After a year of mainstream radio exposure, MTV airplay, and commercial tie-ins, the once underground swing movement will reach complete mass media meltdown when Big Bad Voodoo Daddy joins Gloria Estefan and Stevie Wonder as part of the Super Bowl halftime show next month.

The band, who will participate in an event saddled with the unwieldy but profitable title of "The Progressive Auto Insurance Super Bowl XXXIII Halftime Show," now joins a roster of past performers that includes Up With People, New Kids On The Block, and Brian Boitano. "Audiences young and old will love the fun, high-energy performance of Big Bad Voodoo Daddy," NFL President Neil Austrian vowed in a written statement released on Monday. The announcement is also believed to be the first time ever that the National Football League has issued a press release that name-checks Black Flag.
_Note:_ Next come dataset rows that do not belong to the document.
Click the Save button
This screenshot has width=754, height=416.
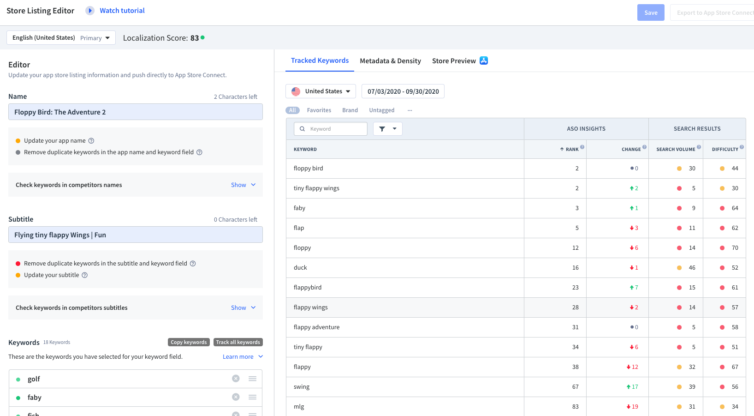(651, 13)
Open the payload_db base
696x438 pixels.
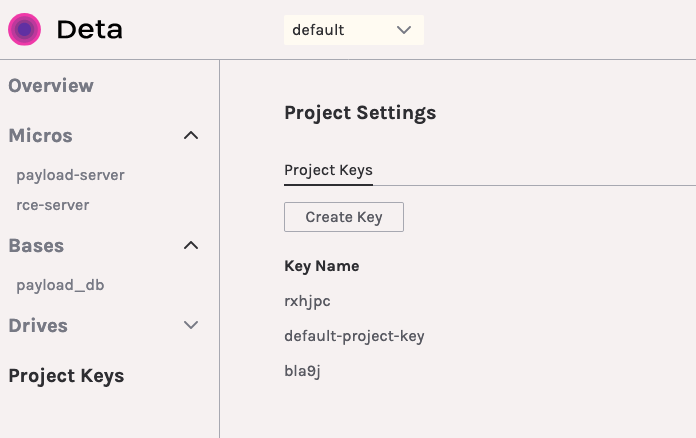point(60,285)
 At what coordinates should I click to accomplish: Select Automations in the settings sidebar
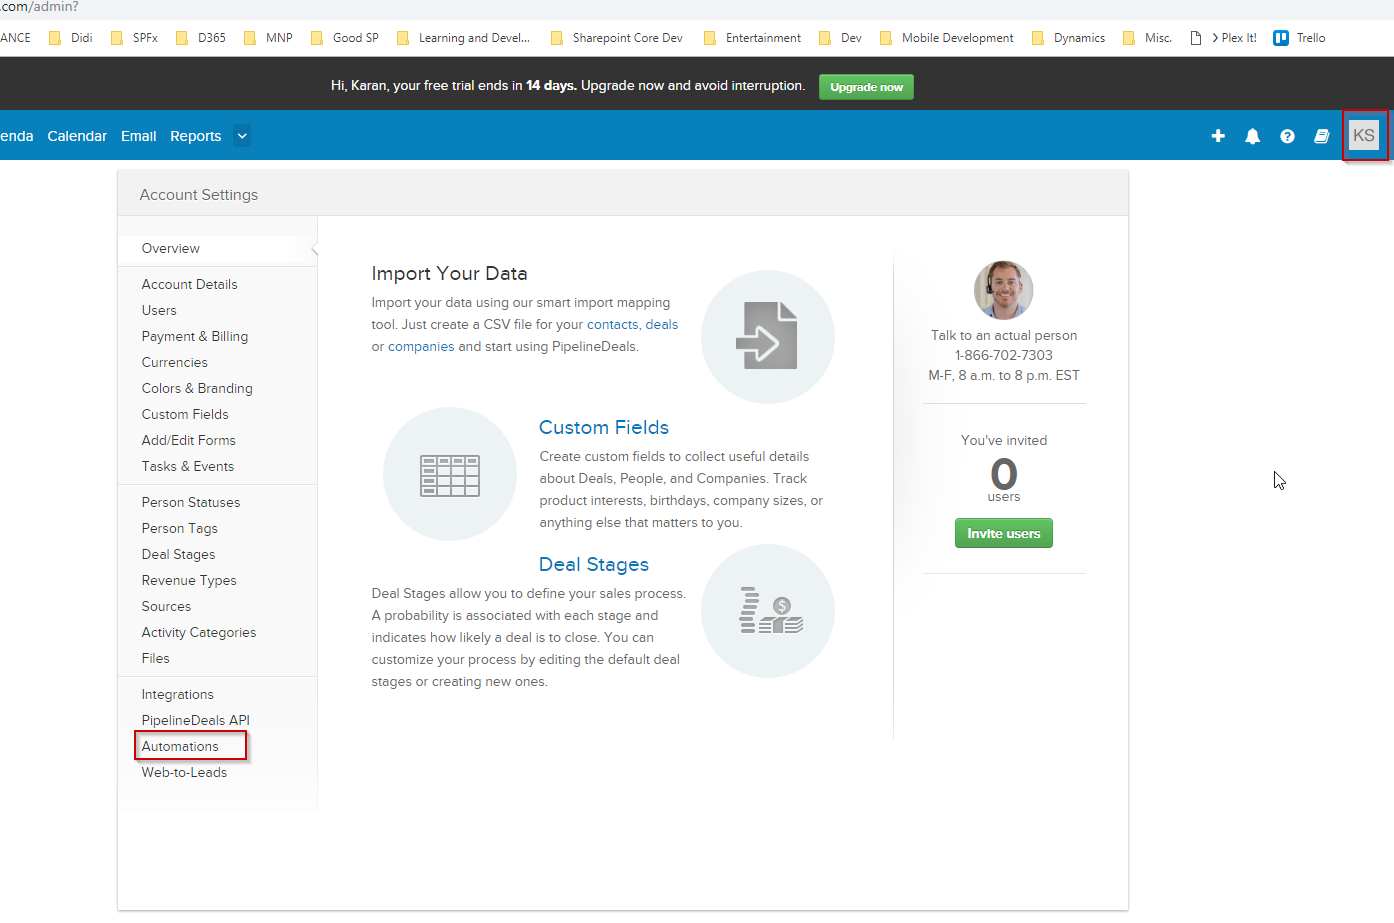[180, 746]
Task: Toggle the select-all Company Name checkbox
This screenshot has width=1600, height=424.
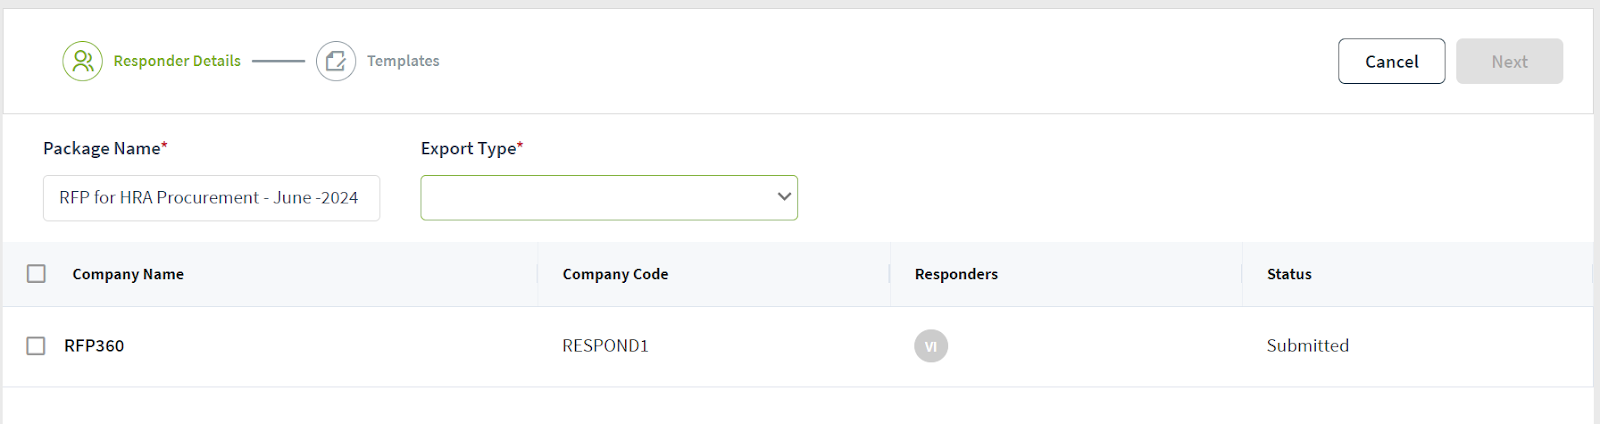Action: point(36,274)
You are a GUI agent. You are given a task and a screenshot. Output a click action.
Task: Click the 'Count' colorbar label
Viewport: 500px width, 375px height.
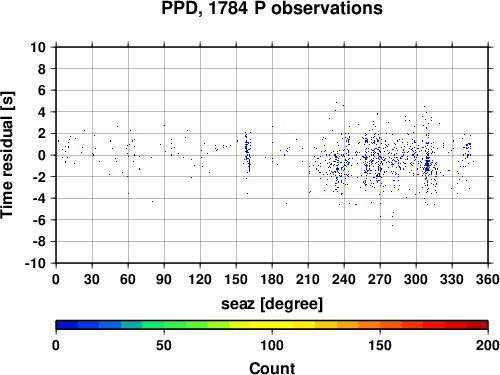pos(272,368)
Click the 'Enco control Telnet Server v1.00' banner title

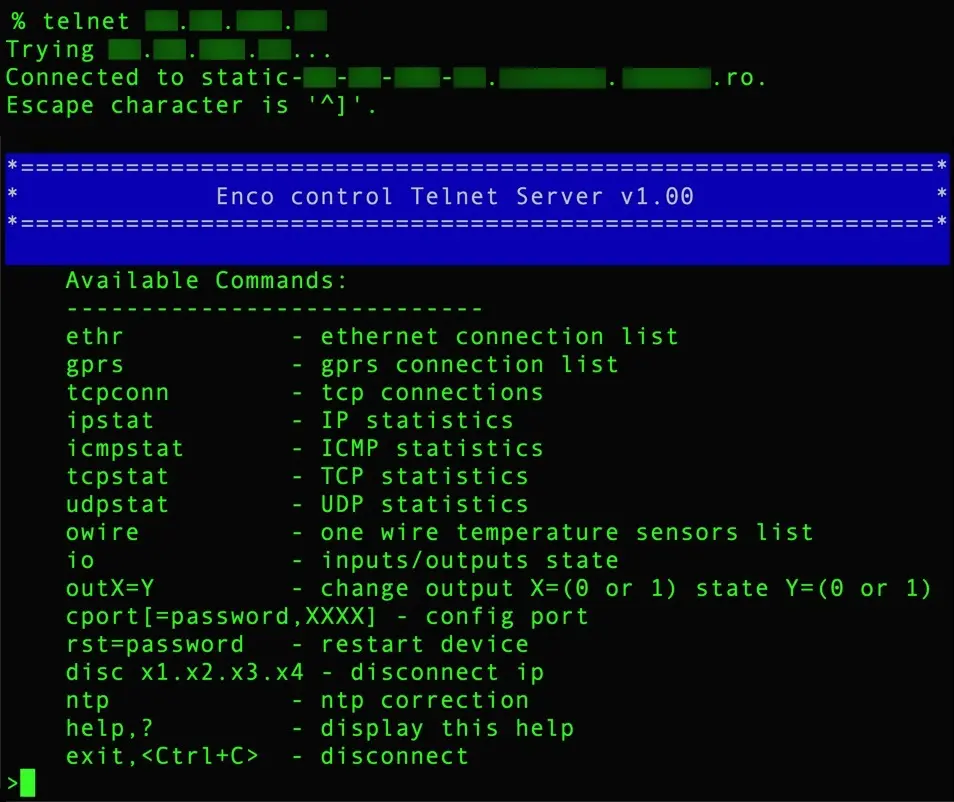455,196
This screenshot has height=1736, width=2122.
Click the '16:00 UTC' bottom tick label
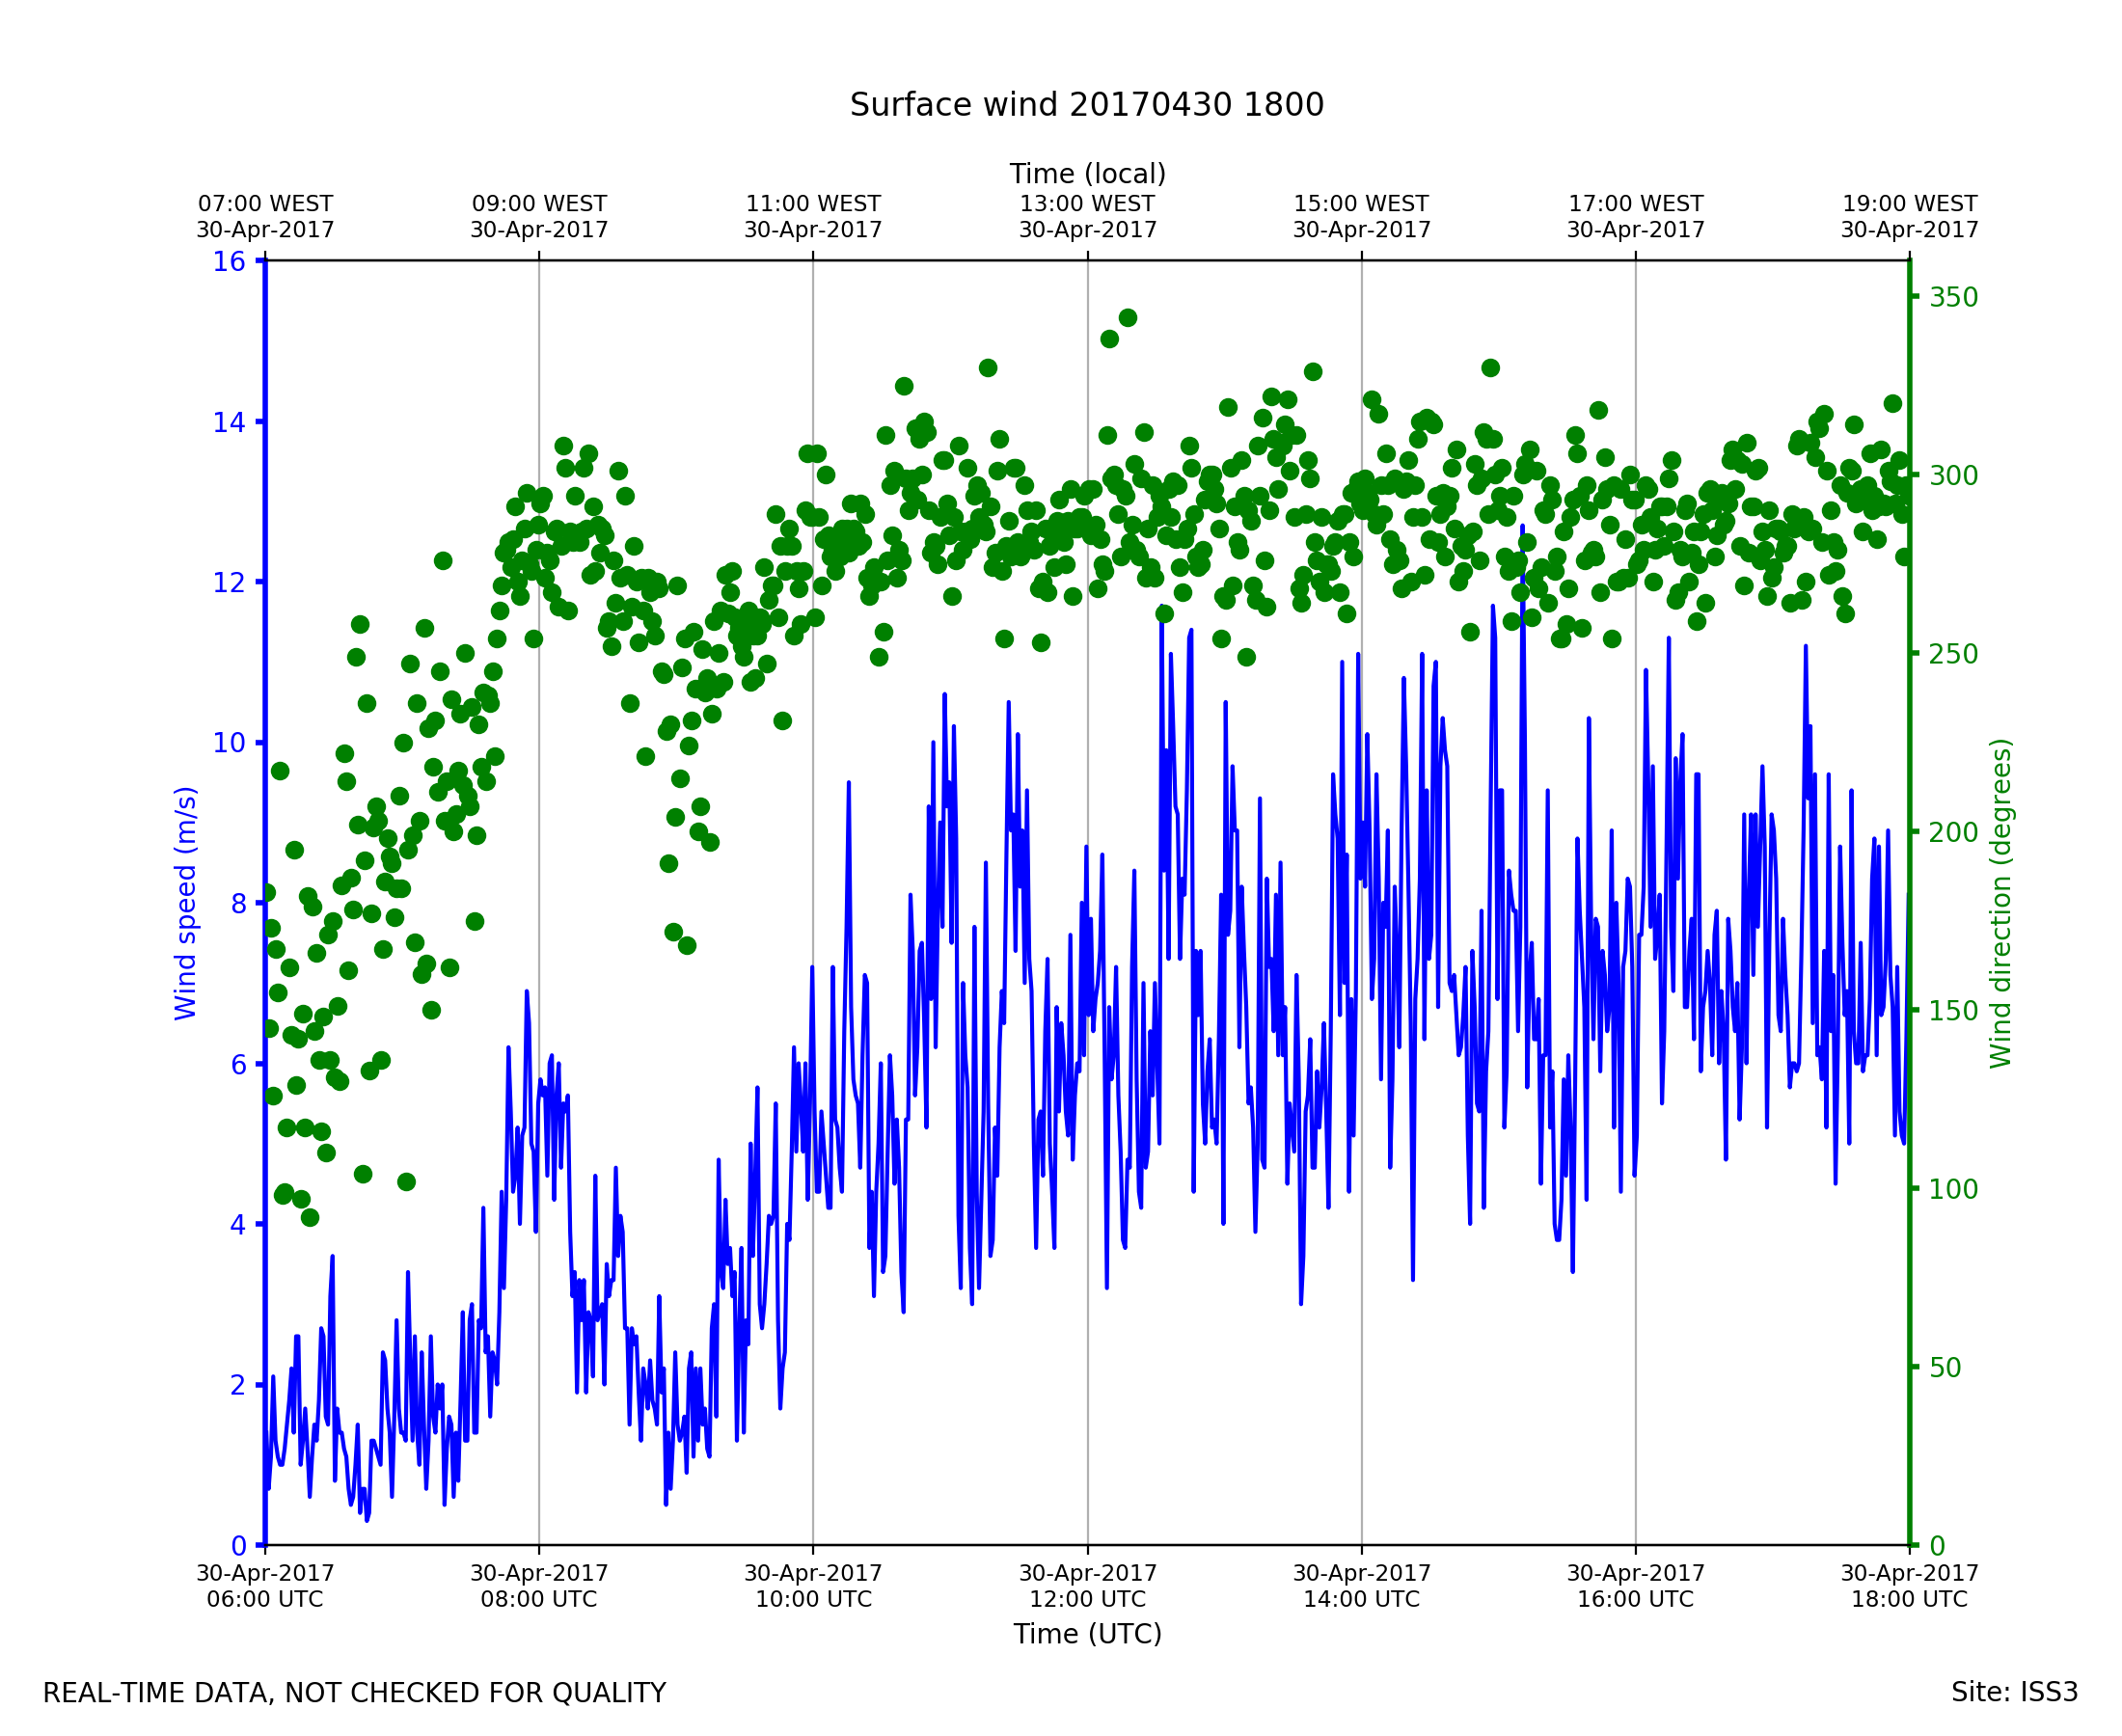click(x=1635, y=1599)
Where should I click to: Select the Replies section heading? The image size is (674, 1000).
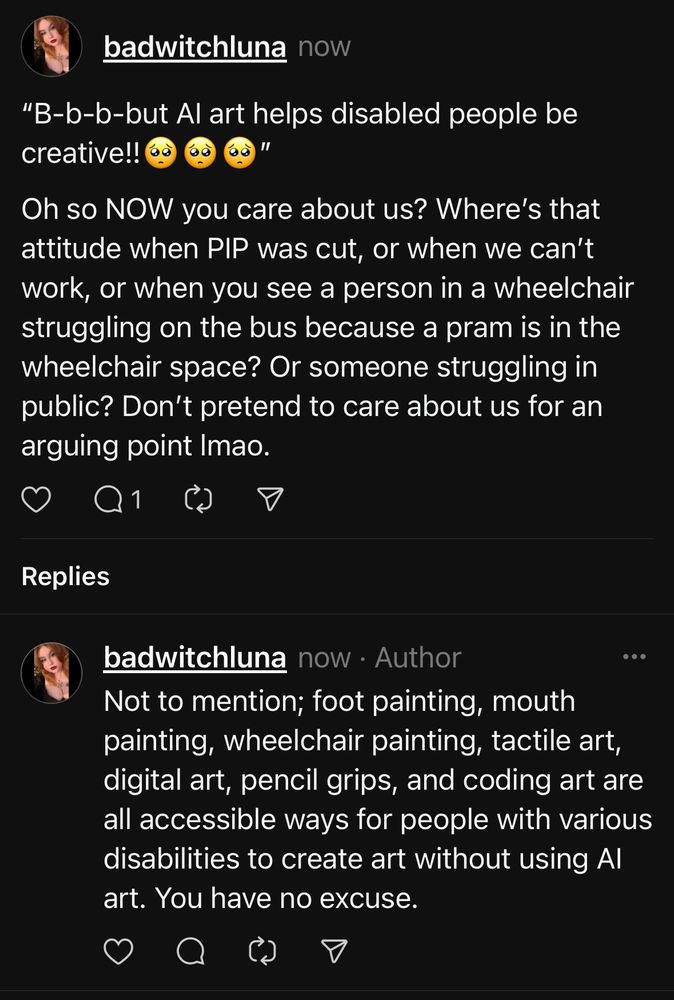coord(65,576)
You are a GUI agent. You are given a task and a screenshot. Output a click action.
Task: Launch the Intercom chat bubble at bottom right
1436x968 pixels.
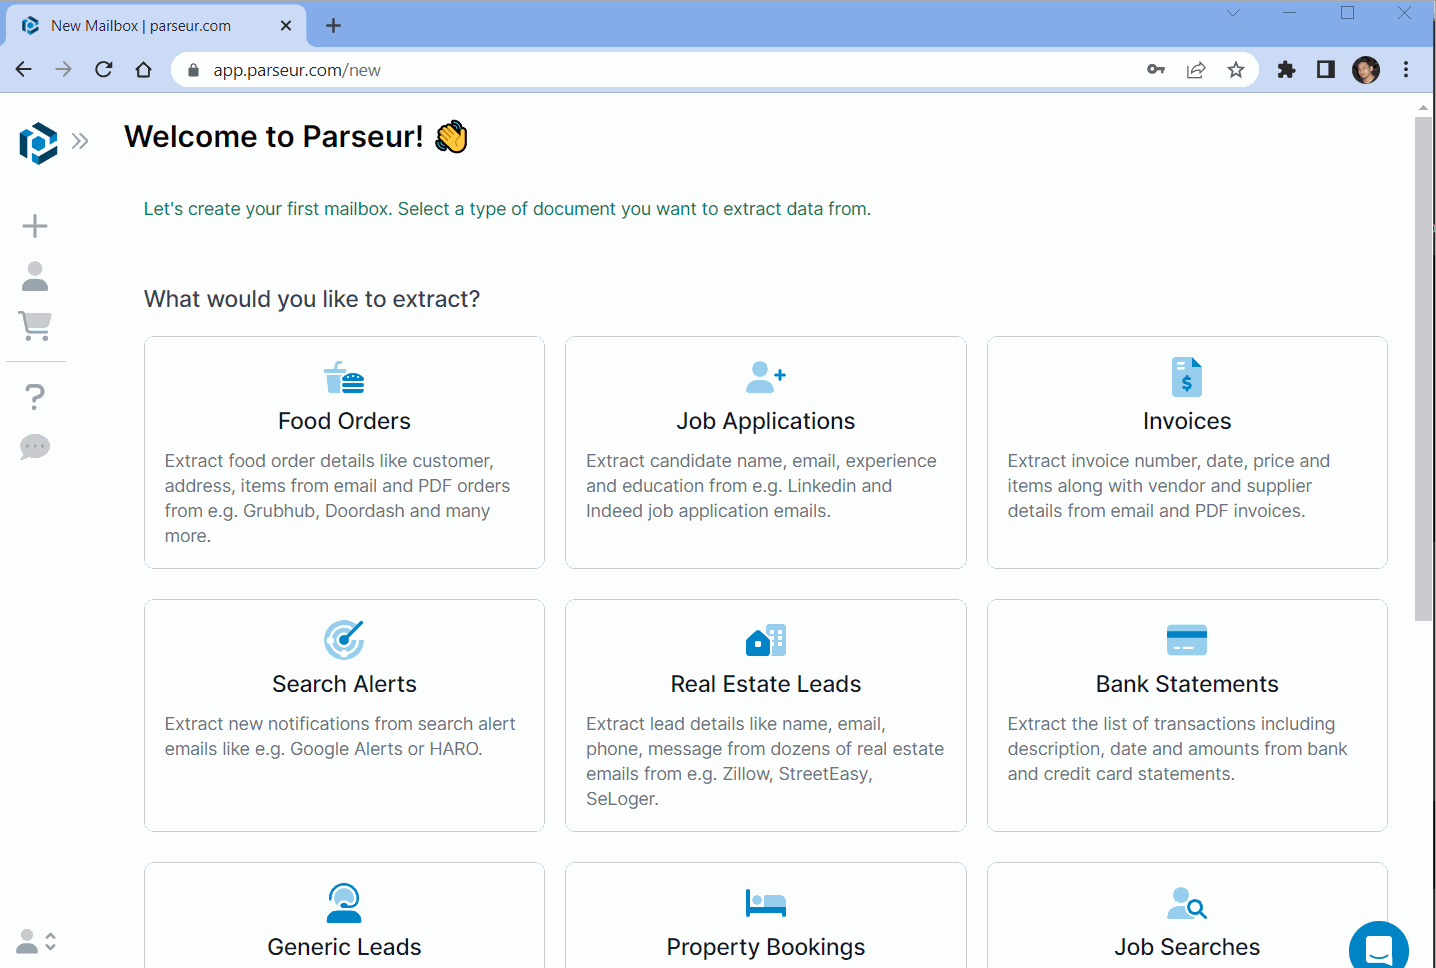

In the early days of the Super Bowl, when dinosaurs roamed the earth, the game's halftime proceedings resembled those of your average football contest with marching bands filling the time between the second and third quarter. Over the years, as viewership has grown, so have the halftime proceedings, giving the world spectacles like Super Bowl XXVI's "Winter Magic" with Gloria Estefan, Brian Boitano and Dorothy Hamill, Super Bowl XXVIII's "Rockin' Country Sunday" with Wynonna, Naomi Judd, Clint Black, Travis Tritt and Tanya Tucker, and Super Bowl XXIX's "The Temple of the Forbidden Eye" with Tony Bennett, Patti LaBelle, Arturo Sandoval and the Miami Sound Machine.

The NFL has tried to give younger viewers less of a reason to turn the channel during halftime of the Super Bowl in recent years, employing the services of Boyz II Men and Queen Latifah last year as part of a Motown Records 40th anniversary celebration.